• _EXCERPTED RECORDS_
= = =

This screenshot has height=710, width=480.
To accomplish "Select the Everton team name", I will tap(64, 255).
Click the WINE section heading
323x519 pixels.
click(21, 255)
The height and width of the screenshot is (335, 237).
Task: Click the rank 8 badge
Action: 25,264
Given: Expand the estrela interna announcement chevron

= = =

• _WHAT YOU NEED TO DO_
Reproduce each entry exactly, with nothing missing.

• _FINAL ANSWER_
This screenshot has height=710, width=480.
To accomplish "Select the Everton team name", I will tap(64, 255).
Click the WINE section heading
323x519 pixels.
click(21, 255)
The height and width of the screenshot is (335, 237).
Task: Click the rank 8 badge
Action: 25,264
Given: Expand the estrela interna announcement chevron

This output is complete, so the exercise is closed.